- Host city: Cobourg, Ontario
- Arena: Cobourg Community Centre
- Dates: January 20–26
- Winner: Team Inglis
- Curling club: Ottawa Hunt & Golf Club, Ottawa
- Skip: Danielle Inglis
- Third: Kira Brunton
- Second: Calissa Daly
- Lead: Cassandra de Groot
- Coach: Steve Acorn
- Finalist: Chelsea Brandwood

= 2025 Ontario Women's Curling Championship =

Canadian provincial women's curling championship

The 2025 Ontario Women's Curling Championship, was held from January 20 to 26 at Cobourg Community Centre in Cobourg, Ontario. It serves as the provincial women's curling championship for Southern Ontario. The winning Danielle Inglis rink represented Ontario at the 2025 Scotties Tournament of Hearts, Canada's national women's curling championship in Thunder Bay, Ontario. The event was held in conjunction with the 2025 Ontario Tankard, the provincial men's curling championship. Both events are held together in non-Olympic years.

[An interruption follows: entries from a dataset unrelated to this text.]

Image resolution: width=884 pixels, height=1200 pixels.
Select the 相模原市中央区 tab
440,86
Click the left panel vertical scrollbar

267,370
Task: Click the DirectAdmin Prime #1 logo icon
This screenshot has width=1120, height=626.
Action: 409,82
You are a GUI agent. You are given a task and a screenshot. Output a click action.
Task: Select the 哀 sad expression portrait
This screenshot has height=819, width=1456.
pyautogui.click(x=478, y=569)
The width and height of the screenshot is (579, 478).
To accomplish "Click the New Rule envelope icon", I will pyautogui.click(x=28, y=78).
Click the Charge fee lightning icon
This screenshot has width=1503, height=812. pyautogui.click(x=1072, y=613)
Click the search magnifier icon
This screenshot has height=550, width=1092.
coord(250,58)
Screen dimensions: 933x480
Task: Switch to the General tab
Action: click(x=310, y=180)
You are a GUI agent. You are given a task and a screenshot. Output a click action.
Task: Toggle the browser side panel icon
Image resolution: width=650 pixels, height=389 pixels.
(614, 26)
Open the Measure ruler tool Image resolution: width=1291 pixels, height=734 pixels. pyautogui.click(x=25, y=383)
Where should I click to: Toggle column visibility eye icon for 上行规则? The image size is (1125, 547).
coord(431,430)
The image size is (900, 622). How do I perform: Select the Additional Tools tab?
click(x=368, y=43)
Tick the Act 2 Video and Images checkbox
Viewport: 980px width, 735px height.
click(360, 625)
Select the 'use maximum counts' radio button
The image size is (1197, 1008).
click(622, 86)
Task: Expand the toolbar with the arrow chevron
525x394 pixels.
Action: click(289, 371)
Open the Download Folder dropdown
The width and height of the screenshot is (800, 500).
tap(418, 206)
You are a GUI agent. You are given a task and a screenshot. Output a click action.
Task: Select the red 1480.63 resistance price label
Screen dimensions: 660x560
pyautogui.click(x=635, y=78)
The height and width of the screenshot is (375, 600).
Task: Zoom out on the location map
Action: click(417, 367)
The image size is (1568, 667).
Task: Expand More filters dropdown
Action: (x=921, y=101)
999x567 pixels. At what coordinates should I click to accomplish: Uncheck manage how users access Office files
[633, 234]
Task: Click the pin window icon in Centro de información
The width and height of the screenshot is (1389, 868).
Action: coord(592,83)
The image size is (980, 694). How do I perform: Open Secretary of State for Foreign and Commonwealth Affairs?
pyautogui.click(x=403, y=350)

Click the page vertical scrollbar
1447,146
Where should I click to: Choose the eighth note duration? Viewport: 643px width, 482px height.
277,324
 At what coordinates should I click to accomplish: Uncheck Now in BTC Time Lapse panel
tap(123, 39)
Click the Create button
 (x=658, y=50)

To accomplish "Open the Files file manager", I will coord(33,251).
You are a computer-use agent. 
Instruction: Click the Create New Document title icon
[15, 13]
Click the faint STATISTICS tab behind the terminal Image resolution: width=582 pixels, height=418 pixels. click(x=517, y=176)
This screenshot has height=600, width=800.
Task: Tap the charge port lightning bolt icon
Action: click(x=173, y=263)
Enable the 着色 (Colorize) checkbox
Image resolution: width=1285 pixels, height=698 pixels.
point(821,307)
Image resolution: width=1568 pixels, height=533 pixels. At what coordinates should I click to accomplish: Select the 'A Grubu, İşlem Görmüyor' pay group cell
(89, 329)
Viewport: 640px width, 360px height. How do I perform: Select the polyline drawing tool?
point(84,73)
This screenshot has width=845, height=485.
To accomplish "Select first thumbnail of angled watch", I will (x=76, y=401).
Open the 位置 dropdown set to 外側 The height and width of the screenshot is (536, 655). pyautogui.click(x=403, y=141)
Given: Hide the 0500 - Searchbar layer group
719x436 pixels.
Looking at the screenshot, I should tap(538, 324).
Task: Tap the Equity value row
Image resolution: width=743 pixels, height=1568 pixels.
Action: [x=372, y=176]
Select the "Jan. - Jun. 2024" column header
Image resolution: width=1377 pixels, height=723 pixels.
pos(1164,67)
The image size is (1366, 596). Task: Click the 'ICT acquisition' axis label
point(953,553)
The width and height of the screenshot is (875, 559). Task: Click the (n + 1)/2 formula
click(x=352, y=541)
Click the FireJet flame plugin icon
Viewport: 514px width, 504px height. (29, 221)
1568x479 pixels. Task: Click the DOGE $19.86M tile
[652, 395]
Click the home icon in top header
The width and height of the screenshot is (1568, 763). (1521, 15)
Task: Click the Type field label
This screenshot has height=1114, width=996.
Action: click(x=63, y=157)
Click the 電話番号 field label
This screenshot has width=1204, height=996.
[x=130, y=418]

Cobourg was chosen as the host community in June 2024. It last hosted the Ontario Championship in 2017.

==Qualification process==
Twelve teams qualified for the 2025 Ontario Women's Championship. The top eight southern Ontario teams on the Canada Team Ranking System (CTRS) as of December 16, 2024 qualified, as well as four teams from an open qualifier. The number one ranked team in Canada according to the CTRS, Rachel Homan, will be Team Canada at the national Scotties after their win at the national Scotties last year, bypassing the provincial championship.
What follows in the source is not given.